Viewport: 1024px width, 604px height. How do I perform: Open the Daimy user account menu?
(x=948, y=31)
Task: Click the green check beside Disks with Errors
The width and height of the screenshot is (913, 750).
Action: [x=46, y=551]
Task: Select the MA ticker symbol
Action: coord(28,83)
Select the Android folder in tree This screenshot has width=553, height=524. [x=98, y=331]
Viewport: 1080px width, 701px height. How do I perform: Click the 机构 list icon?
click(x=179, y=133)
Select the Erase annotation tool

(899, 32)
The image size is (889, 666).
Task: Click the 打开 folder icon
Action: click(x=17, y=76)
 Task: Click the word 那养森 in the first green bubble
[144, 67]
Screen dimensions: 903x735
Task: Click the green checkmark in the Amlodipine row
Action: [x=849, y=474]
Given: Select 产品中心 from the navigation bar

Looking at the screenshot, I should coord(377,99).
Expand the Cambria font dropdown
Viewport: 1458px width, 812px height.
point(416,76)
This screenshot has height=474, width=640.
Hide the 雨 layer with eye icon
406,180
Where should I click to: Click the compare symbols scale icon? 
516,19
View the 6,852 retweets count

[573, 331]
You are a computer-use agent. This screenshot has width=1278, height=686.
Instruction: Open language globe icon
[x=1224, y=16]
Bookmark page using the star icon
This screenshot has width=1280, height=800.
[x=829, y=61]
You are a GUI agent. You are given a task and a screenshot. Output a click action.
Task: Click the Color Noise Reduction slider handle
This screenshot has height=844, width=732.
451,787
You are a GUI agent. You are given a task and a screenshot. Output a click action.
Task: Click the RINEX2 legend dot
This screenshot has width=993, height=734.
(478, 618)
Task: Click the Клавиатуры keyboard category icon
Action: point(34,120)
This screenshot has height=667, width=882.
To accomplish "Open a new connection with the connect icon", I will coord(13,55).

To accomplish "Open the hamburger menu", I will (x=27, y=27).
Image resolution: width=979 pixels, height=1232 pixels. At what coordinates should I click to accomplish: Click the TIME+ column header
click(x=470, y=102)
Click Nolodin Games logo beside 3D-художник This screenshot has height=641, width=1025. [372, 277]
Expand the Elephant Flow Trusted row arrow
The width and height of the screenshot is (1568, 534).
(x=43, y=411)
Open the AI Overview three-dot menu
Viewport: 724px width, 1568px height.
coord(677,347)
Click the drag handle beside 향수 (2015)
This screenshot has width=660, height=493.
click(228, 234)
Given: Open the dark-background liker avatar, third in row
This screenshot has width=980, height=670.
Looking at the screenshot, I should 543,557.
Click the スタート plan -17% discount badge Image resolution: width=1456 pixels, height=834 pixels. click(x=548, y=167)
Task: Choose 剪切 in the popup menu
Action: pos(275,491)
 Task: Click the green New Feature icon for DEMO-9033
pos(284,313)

> [TASK REQUIREMENTS] Each line of the material above needs to be quoted exactly, please.

> [OUTPUT]
Viewport: 1024px width, 604px height. How do I perform: Open the Daimy user account menu?
(x=948, y=31)
Task: Click the green check beside Disks with Errors
The width and height of the screenshot is (913, 750).
Action: [x=46, y=551]
Task: Select the MA ticker symbol
Action: coord(28,83)
Select the Android folder in tree This screenshot has width=553, height=524. [x=98, y=331]
Viewport: 1080px width, 701px height. How do I perform: Click the 机构 list icon?
click(x=179, y=133)
Select the Erase annotation tool

(899, 32)
The image size is (889, 666).
Task: Click the 打开 folder icon
Action: click(x=17, y=76)
 Task: Click the word 那养森 in the first green bubble
[144, 67]
Screen dimensions: 903x735
Task: Click the green checkmark in the Amlodipine row
Action: [x=849, y=474]
Given: Select 产品中心 from the navigation bar

Looking at the screenshot, I should coord(377,99).
Expand the Cambria font dropdown
Viewport: 1458px width, 812px height.
point(416,76)
This screenshot has height=474, width=640.
Hide the 雨 layer with eye icon
406,180
Where should I click to: Click the compare symbols scale icon? 
516,19
View the 6,852 retweets count

[573, 331]
You are a computer-use agent. This screenshot has width=1278, height=686.
Instruction: Open language globe icon
[x=1224, y=16]
Bookmark page using the star icon
This screenshot has width=1280, height=800.
[x=829, y=61]
You are a GUI agent. You are given a task and a screenshot. Output a click action.
Task: Click the Color Noise Reduction slider handle
This screenshot has height=844, width=732.
451,787
You are a GUI agent. You are given a task and a screenshot. Output a click action.
Task: Click the RINEX2 legend dot
This screenshot has width=993, height=734.
(478, 618)
Task: Click the Клавиатуры keyboard category icon
Action: point(34,120)
This screenshot has height=667, width=882.
To accomplish "Open a new connection with the connect icon", I will coord(13,55).

To accomplish "Open the hamburger menu", I will (x=27, y=27).
Image resolution: width=979 pixels, height=1232 pixels. At what coordinates should I click to accomplish: Click the TIME+ column header
click(x=470, y=102)
Click Nolodin Games logo beside 3D-художник This screenshot has height=641, width=1025. [372, 277]
Expand the Elephant Flow Trusted row arrow
The width and height of the screenshot is (1568, 534).
(x=43, y=411)
Open the AI Overview three-dot menu
Viewport: 724px width, 1568px height.
coord(677,347)
Click the drag handle beside 향수 (2015)
This screenshot has width=660, height=493.
click(228, 234)
Given: Open the dark-background liker avatar, third in row
This screenshot has width=980, height=670.
Looking at the screenshot, I should 543,557.
Click the スタート plan -17% discount badge Image resolution: width=1456 pixels, height=834 pixels. click(x=548, y=167)
Task: Choose 剪切 in the popup menu
Action: pos(275,491)
 Task: Click the green New Feature icon for DEMO-9033
pos(284,313)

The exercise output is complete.